# [ct/7] Abelian Categories

## Kernels and cokernels

A null object in category \(C\) is an object that is both initial and final. If \(C\) has a null object, then to any \(a, b \in C\), there exist unique arrows \(a \rightarrow z\), and \(z \rightarrow b\). A null object is unique upto isomorphism.

Let \(C\) have a null object. The kernel of arrow \(f : a \rightarrow b\) is defined to be an equalizer of arrows \(f, 0 : a \rightrightarrows b\). Put more directly, \(k : s \rightarrow a\) is the kernel of \(f : a \rightarrow b\) when \(fk = 0\), and every arrow \(h\) such that \(fh = 0\) factors uniquely through \(k\):

\[ \begin{xy} \xymatrix{ s\ar[dr]_k\ar[drr]^0 & & \\ & a\ar[r]^<<{f} & b \\ c\ar[ur]^h\ar[urr]_0\ar@{.>}[uu]|{\exists!} & & } \end{xy} \]

Thus, any category with equalizers, or more generally finite limits, and with zero has kernels for all arrows, and the arrow \(k : s \rightarrow a\) is unique upto isomorphism of \(s\). Like all equalizers, the kernel is necessarily a [monic](/ct/1#monics-epis-and-zeros). It is convenient, therefore, to think of the kernel as a subobject of \(a\), or the equivalence class of monics \(s \rightarrow a\).

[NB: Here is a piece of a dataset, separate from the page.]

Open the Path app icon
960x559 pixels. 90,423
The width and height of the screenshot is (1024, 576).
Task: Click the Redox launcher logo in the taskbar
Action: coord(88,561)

For example, in \(\textbf{Grp}\) with just one element (the identity element \(I\)) is a null object, and for any two groups with zero morphism, \(G \rightarrow H\) is the unique morphism which sends all of \(G\) to the identity in \(H\). The kernel of an arbirary morphism \(f : G \rightarrow H\) is the insertion \(N \rightarrow G\) of the usual kernel \(N =\) all \(x\) in \(G\) with \(fx = 1\). Note that \(N\) is the normal subgroup, and that in \(\textbf{Grp}\), all kernels are monic, but there are monics which are not kernels.

In the category \(\textbf{Set}_*\) of pointed sets, the one-point set is a null object, and zero map \(P \rightarrow Q\) is the function taking all of \(P\) to the base \(*_Q\) in \(Q\). For any morphism \(f : P \rightarrow Q\) of pointed sets, its kernel \(S \rightarrow P\) is the insertion of the subset \(S\) of those \(S \in P\) with \(fx = *_Q\), where base point of \(S\) is identical with base point \(P\). The same discussion gives kernels in \(\textbf{Top}_*\). In \(\textbf{Grp}\), an epimorphism is determined by its kernel, but this is not the case for \(\textbf{Set}_*\) or \(\textbf{Top}_*\).

In an \(\text{Ab}\)-category \(A\), all equalizers are kernels. Indeed, in such a category, each hom-set \(A(b, c)\) is an abelian group. Given parallel arrows \(f, g : b \rightarrow c\) and arrow \(h : a \rightarrow b\), such that \(fh = gh\) iff \((f - g)h = 0\). Therefore, the universal \(h\) can either be described as the equalizer of \(f, g\), or kernel of \(f - g\). The dual notion gives rise to cokernel, as [already discussed](/ct/2#coproducts-and-colimits).